Laissons le socialisme stigmatiser ce qu’il appelle l’athéisme politique des hommes de la ligue ; laissons M. Ledru-Rollin reprocher à M. Cobden ou à O’Connell de n’avoir pas voulu « conclure jusqu’au radicalisme, jusqu’au peuple, » de n’avoir pas voulu parler « la grande langue des guerres nationales, » c’est-à-dire de n’avoir donné le signal d’aucune révolte. Cette ardeur révolutionnaire est d’autant plus méritoire de sa part, que les insurrections ne lui ont pas réussi. D’autres penseront que ce sera un jour le plus beau titre d’honneur et d’O’Connell et des hommes de la ligue d’avoir toujours respecté et su faire respecter les lois de leur pays, d’avoir poursuivi avec persévérance et réclamé avec vivacité, avec passion, avec colère même, des réformes considérables, sans s’écarter jamais de la légalité, d’avoir remué jusque dans ses profondeurs une nation entière, sans un acte de violence, sans un appel à la force brutale.

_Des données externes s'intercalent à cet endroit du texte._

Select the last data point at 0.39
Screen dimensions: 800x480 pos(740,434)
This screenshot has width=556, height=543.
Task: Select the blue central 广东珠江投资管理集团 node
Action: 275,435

Admire qui voudra les discours d’Hébert, de Robespierre et de Saint-Just aux cordeliers et aux jacobins, ou les sanguinaires philippiques de Marat ; qu’il soit permis de leur préférer le langage d’O’Connell, s’écriant : « Celui-là est un traître, à l’Irlande, qui en déshonore la cause par un cri séditieux ! » ou le langage de Cobden, disant aux ouvriers de Manchester : « Le jour où vous serez plus rangés, plus laborieux, plus sobres, et où votre abstention aura fait fermer les cabarets, vous aurez fait un grand pas vers l’émancipation politique, et vous recueillerez ce que vous aurez commencé par mériter ; » ou enfin le langage de sir J. Walsh, répétant aux ouvriers de Londres : « Si quelqu’un vient vous dire qu’il est temps de fouler aux pieds le pouvoir de la reine ou de l’aristocratie, chassez-le comme un ennemi ; c’est n’être pas digne des droits politiques que de ne pas savoir reconnaître et respecter ceux d’autrui. »

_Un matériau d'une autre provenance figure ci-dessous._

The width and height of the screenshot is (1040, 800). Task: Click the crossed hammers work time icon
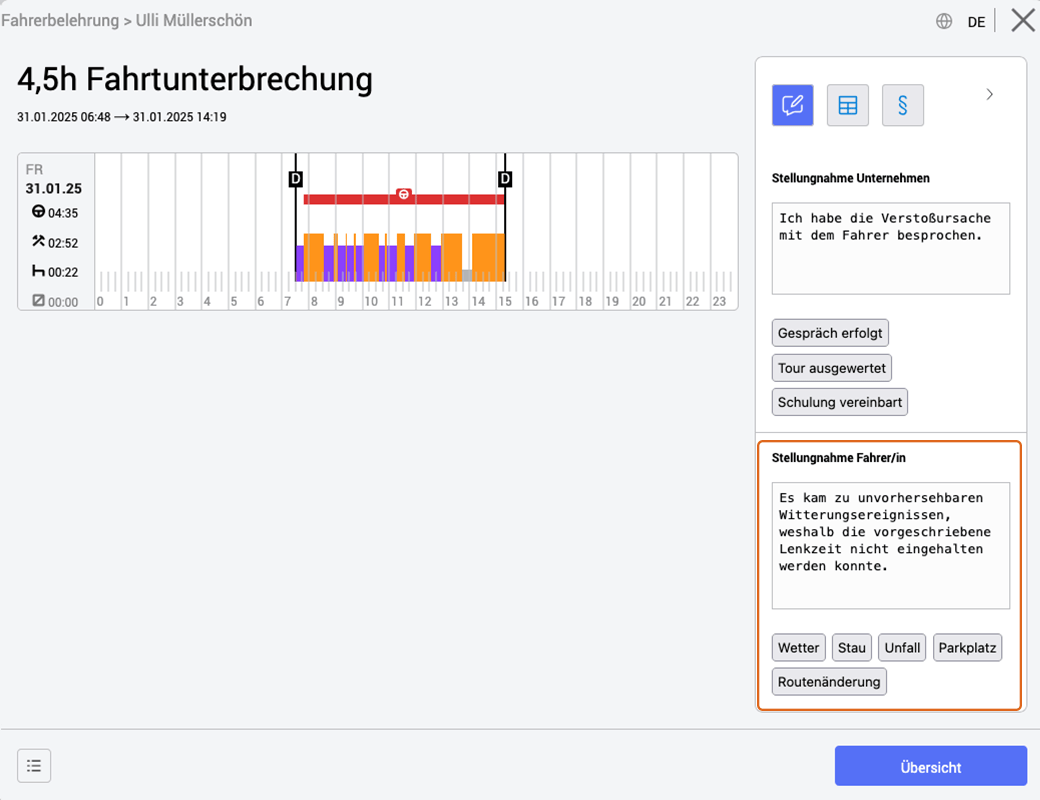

Le jour où la vraie et sage démocratie qui s’élève lentement en Angleterre aura fait place à la démagogie turbulente et destructrice qui agite et ruine la France, ce jour-là seulement, on pourra concevoir quelque alarme sur les destinées de l’empire britannique. Où les mœurs ont péri, rien ne peut durer.


CUCHEVAL-CLARIGNY.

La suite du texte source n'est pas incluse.